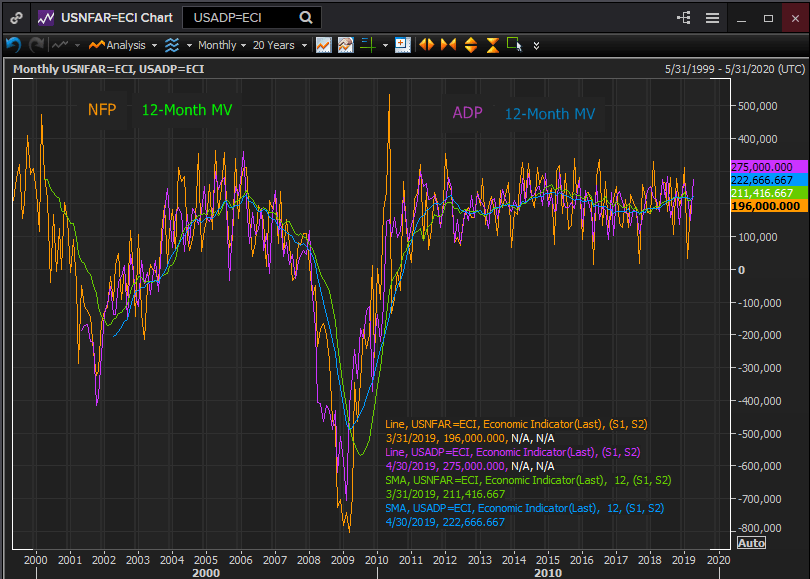Expand the rightmost chevron for more tools
The width and height of the screenshot is (810, 579).
(x=536, y=44)
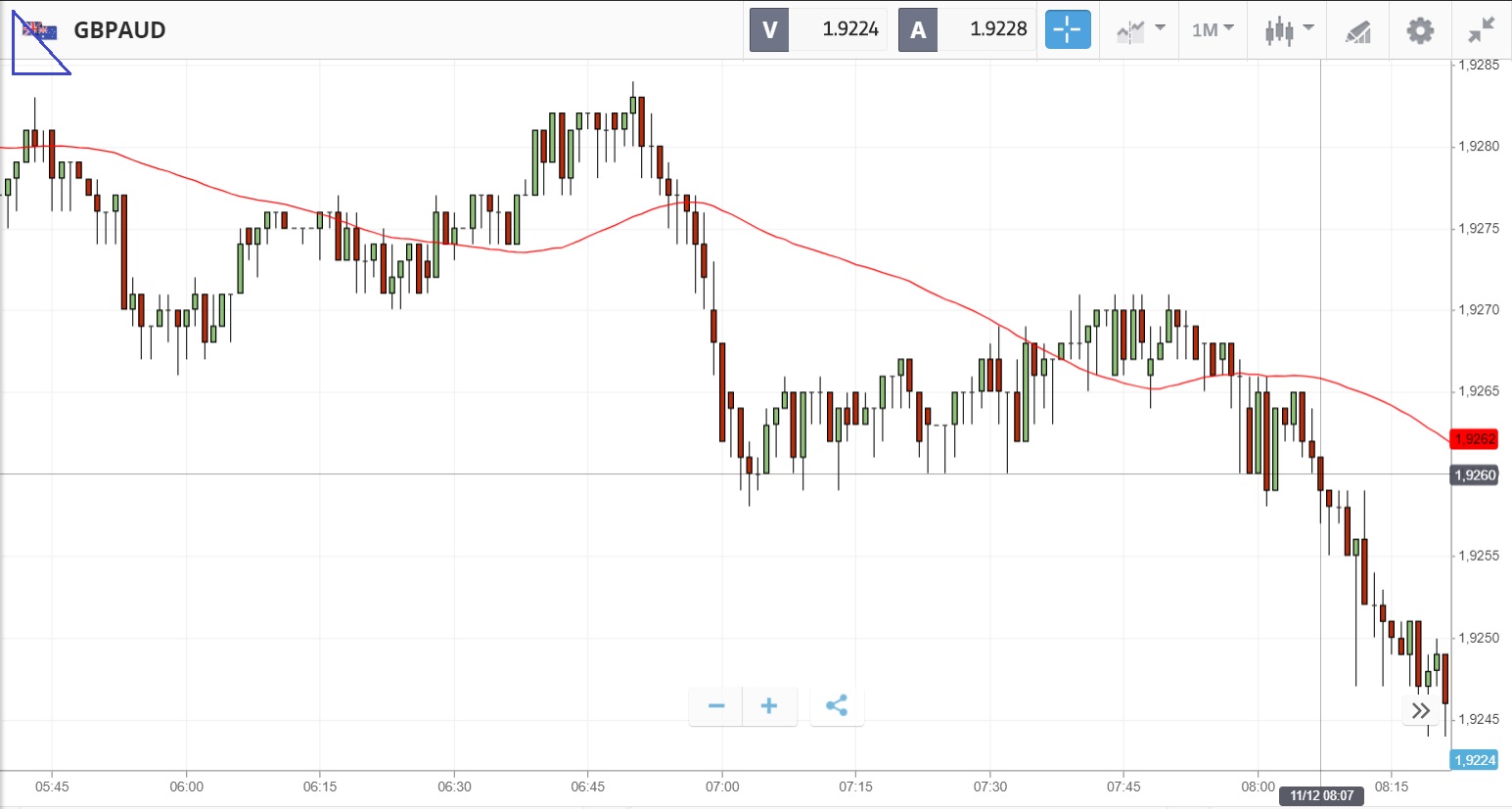Open the chart comparison dropdown

pyautogui.click(x=1140, y=29)
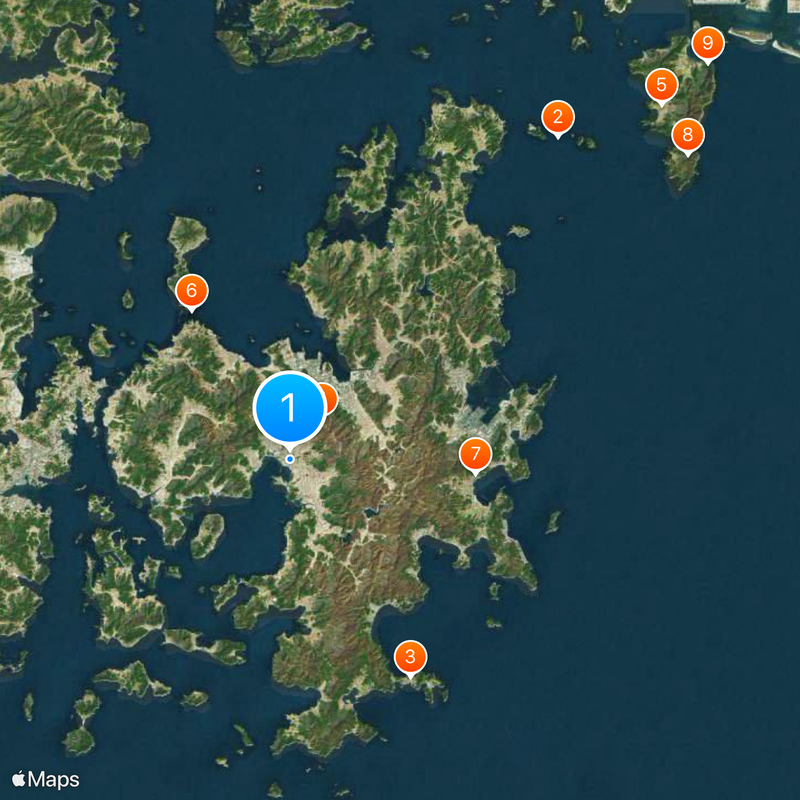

**EXERCISE:**
Write out every line of the data above without changing a word, and leave the pictures out.

**PROBLEM SOLUTION:**
Expand the rightmost chevron for more tools
The width and height of the screenshot is (810, 579).
(x=536, y=44)
Open the chart comparison dropdown

pyautogui.click(x=1140, y=29)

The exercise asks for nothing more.